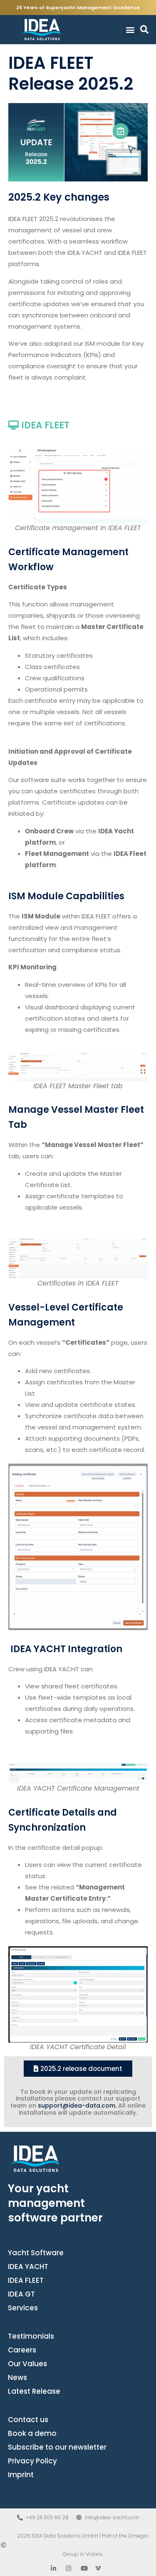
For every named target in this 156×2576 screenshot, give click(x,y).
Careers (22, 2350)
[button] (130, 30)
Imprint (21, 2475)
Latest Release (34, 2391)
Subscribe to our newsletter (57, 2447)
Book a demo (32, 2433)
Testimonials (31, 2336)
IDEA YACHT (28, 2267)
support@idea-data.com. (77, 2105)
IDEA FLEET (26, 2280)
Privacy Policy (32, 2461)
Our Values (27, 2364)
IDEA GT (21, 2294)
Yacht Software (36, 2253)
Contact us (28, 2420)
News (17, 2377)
===
* _WHAT THE TASK REQUIRES_
Would you return the material exactly, images excluded?

* _OUTPUT FOR THIS EXERCISE_
For every named target in this 156×2576 screenshot, give click(x,y).
Careers (22, 2350)
[button] (130, 30)
Imprint (21, 2475)
Latest Release (34, 2391)
Subscribe to our newsletter (57, 2447)
Book a demo (32, 2433)
Testimonials (31, 2336)
IDEA YACHT (28, 2267)
support@idea-data.com. (77, 2105)
IDEA FLEET (26, 2280)
Privacy Policy (32, 2461)
Our Values (27, 2364)
IDEA GT (21, 2294)
Yacht Software (36, 2253)
Contact us (28, 2420)
News (17, 2377)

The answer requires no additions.